I bow my head in homage at the feet of the Dharma King:[2]
Bless me that I might see natural luminosity.

Ema, child of great fortune!
Sit without moving your body,
Like a peg[3] driven into hard earth!

Sit without opening and closing your eyes,
With the open gaze of a deity in a fresco!

And let your mind settle, loose and relaxed,
Like wool that is spread out upon the ground.[4]

While resting, once thoughts have ceased,
Mind becomes like a clear, cloudless sky,
As transparent as flawless crystal.
This itself is the view of the ultimate,
The luminous Great Perfection.
So rest in equipoise within that state.

This luminosity, which is clear like the sky,
Could not be mistaken for dullness or agitation.
But there is a great risk of confusing it
For clear, thought-free concentration,[5]
So do not allow yourself to go astray.

When thoughts arise, be they good or bad,
Don't chase after them, but turn within,
And look at them directly.
Allow your mind gently to relax.
Thoughts will be pacified right where they are.

When you settle in meditation for a long while,
Then, just like muddy water becoming clear,
So that various reflections appear within it,
Mind itself grows clearer and more vivid.
And many qualities effortlessly arise,
Such as enhanced vision and perception.[6]

Should even the Master of Oḍḍiyāna[7] appear before you,
He'd have nothing more to say on the view of the Great Perfection.
Should even Longchen Rabjam appear before you,
He’d have nothing to add about bringing thoughts onto the path.
Should even the twenty-five exalted disciples appear before you,
They’d have nothing more to say concerning this experience.

As for me, a yogin, even in sleep or moving about,
I have nothing more than this on which to meditate.

You might analyze meticulously, and then see
This clear and empty nature of mind,
Like seeing the sky when wind has dispersed the clouds,
But there is nothing greater than this to be seen.

Or you might settle naturally without analysis,
And see this clear and empty nature of mind,
Just as water becomes clear if you do not stir it.
But there is nothing greater than this to be seen.

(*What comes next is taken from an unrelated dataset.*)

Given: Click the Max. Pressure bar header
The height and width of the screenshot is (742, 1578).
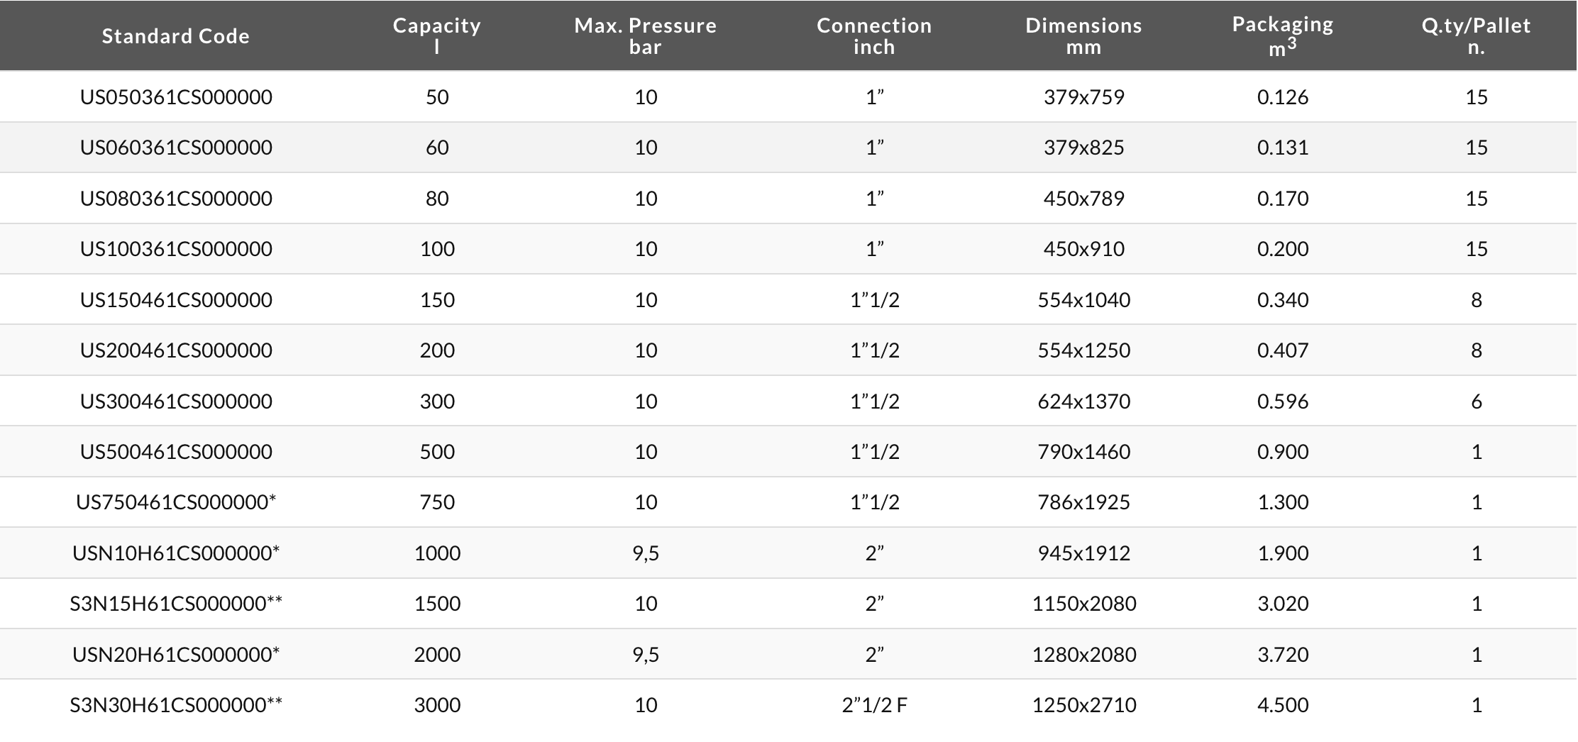Looking at the screenshot, I should (645, 35).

Although there are many classifications of the view,
This clear, empty mind-as-such, devoid of grasping,
Is the unmistaken view of the Great Perfection.

When it is time for yogins of this method to die,
They will seize the clear light of death.
May hearing this prove beneficial,
And bring about the realization of clear light!

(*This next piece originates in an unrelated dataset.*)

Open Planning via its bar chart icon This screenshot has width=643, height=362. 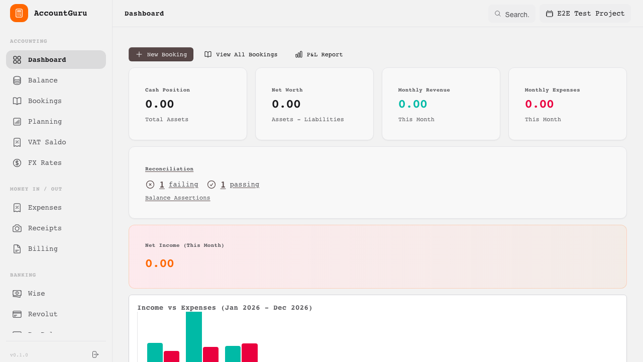(x=17, y=121)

| Translated by Sean Price, Yeshi Chötso and Adam Pearcey, with many thanks to Tulku Yeshi Rinpoche, 2023.


Tibetan Edition

Zhabs dkar ba tshogs drug rang grol. "sa bcu'i dbang phyug rma chen spom ra'i gangs ri'i mgul nas bzhengs pa'i skor" In gsung 'bum tshogs drug rang grol. 15 vols. New Delhi: Shechen Publications, 2003. Vol. 4: 463–465

Secondary Sources

Khenpo Gangshar Wangpo. Songs of Realization and Pith Instructions. Halifax: Nalanda Translation Committee, 2022.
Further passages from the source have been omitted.